A restaurateur can’t take anything for granted, of course. With scores of established places vying to attract diners and new ones opening on a regular basis, it takes dedication and hard work to stand out from the crowd. Those who establish a personality, find a distinctive niche, or come up with signature dishes, have the best chance of succeeding in a tough industry.
One of the best ways to do it is to develop a menu with out-of-the-ordinary appeal, coupled with a compatible atmosphere. Sometimes the setting itself dictates the menu. At Cliff Bell’s, the Art Deco gem in downtown Detroit, the curvy and romantic 30s setting inspired vintage dishes such as frog legs, sweetbreads, and shrimp and grits, plus more contemporary fare. Live music is very much a factor, too, as it is at the Dirty Dog Jazz Café in Grosse Pointe Farms, where a delicate balance between music and food is one of the hallmarks.
In the “niche” category, The Masters Restaurant in Madison Heights, takes inspiration from the clubhouse at Augusta National, the home of The Masters Tournament. A wealth of golf memorabilia is displayed in its balconied space that includes a gigantic mural of golfers in plus-fours.
Gaucho Brazilian Steakhouse also has something unusual to offer, with its touch of Rio’s glamour and its rodizio-style broiled meats that arrive on long swords carried by gaucho-clad waiters, who only stop when diners call them off.
When it comes to great settings, Iridescence at the MotorCity Casino Hotel’s glass-walled rooftop dining room offers a memorable visual experience and underscores it with an outstanding French/Asian seasonal menu.
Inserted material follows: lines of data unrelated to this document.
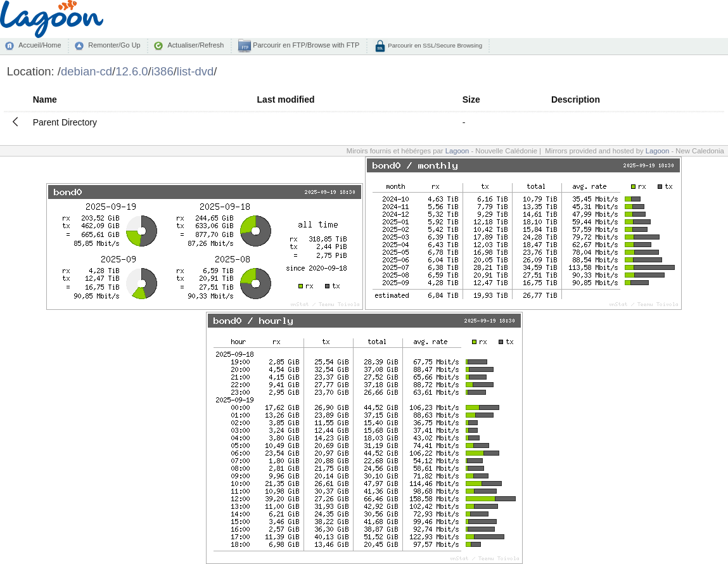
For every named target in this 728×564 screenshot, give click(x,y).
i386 (162, 71)
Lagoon (457, 151)
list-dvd (195, 71)
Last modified (286, 99)
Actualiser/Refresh (195, 45)
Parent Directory (65, 122)
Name (45, 99)
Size (471, 99)
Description (575, 99)
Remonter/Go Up (114, 45)
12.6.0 (131, 71)
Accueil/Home (39, 45)
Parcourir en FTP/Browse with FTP (305, 45)
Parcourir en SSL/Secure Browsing (434, 45)
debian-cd (86, 71)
No surprise that it was recognized as Hour Detroit’s 2011 Restaurant of the Year.
It’s impossible to overstate the importance of service. It can make or break a dining experience. Café Cortina, another Restaurant of the Year winner, has emphasized it for decades. Patrons know they can not only count on meticulously prepared, authentic Italian fare but also the correct and caring service for which mother-son proprietors Rina and Adrian Tonon are known.
The service factor is also true of another long-standing restaurant, The Lark in West Bloomfield, the only two-time Restaurant of the Year winner, where husband-and-wife team Jim and Mary Lark serve table d’hote dinners to a clientele that is virtually a club of regulars, who return again and again.
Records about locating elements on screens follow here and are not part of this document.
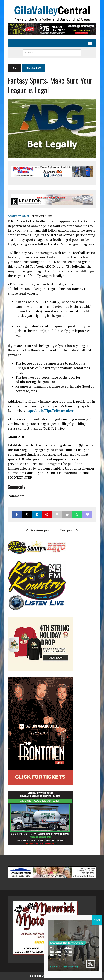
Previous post (39, 530)
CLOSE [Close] (97, 920)
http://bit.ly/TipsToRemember (50, 410)
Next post (68, 530)
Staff (26, 216)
The quality of the service also figures prominently into the success of The Hill in Grosse Pointe Farms, where it is an integral part of the traditional ambiance and classic steak/seafood menu. And it is notable too at Tre Monti in Troy, where the effect is of dining luxuriously in a European castle.
Wine lists are another important element in standing up to the competition. Fleming’s Prime Steakhouse in Birmingham and Livonia emphasize well-stocked cellars and offer a variety of choices, from various-sized portions by the glass, in flights, and by the bottle from a wide selection — especially steak-worthy reds.
A successful track record like that of restaurateur Bill Roberts goes a long way in fending off the competition. He followed his success at the Beverly Hills Grill (est. 1988) by adding Streetside Seafood in Birmingham, Town Tavern in Royal Oak, and Roadside Bar & Grill in Bloomfield.
Not convinced that competition is a positive? Consider this. The proprietors of Fiamma Grille in Plymouth added two restaurants to their stable, Compari’s on the Park and the Sardine Room, right next door, essentially going into competition with themselves.